* [EXERCISE DIRECTIONS]: How many lines of the items below contain the word "Open"? Give only the number.

━━━━━ PROVIDED RECORDS

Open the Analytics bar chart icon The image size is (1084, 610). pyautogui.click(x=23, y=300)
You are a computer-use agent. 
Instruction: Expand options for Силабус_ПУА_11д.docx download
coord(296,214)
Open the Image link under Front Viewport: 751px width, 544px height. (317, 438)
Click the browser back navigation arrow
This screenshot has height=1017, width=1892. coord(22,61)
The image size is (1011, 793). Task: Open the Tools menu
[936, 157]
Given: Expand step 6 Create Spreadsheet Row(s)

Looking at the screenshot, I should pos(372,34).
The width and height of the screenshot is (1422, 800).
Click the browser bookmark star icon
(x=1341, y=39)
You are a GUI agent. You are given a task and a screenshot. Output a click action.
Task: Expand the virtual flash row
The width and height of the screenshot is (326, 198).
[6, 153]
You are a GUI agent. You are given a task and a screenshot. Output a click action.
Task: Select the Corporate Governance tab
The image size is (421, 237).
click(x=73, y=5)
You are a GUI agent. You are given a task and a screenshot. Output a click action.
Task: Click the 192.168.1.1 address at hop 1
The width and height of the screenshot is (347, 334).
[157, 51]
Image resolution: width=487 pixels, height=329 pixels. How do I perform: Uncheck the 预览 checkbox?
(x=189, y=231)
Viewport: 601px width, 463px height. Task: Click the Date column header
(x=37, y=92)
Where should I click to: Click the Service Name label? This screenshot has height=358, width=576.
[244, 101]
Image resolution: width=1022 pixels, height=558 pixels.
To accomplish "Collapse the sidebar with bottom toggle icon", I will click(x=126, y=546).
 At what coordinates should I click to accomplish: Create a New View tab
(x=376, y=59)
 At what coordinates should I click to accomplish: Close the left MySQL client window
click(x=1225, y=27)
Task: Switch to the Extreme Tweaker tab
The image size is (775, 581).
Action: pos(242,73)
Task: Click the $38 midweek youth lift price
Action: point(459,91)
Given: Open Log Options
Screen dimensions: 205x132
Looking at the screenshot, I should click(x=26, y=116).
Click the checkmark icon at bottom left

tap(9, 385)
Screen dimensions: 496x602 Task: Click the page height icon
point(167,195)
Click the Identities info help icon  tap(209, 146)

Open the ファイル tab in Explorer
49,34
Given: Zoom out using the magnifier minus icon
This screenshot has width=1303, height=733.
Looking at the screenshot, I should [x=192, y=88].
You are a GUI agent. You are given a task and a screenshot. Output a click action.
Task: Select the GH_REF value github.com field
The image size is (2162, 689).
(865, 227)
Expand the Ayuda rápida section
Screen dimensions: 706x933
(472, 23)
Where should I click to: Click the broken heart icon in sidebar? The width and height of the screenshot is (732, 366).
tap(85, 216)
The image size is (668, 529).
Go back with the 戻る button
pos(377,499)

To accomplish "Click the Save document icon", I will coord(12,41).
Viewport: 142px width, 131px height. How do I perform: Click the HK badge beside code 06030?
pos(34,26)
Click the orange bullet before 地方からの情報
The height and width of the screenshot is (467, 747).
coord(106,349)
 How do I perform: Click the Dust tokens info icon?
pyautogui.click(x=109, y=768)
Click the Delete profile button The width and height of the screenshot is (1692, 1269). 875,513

━━━━━━━━━━

* [EXERCISE RESULT]: 5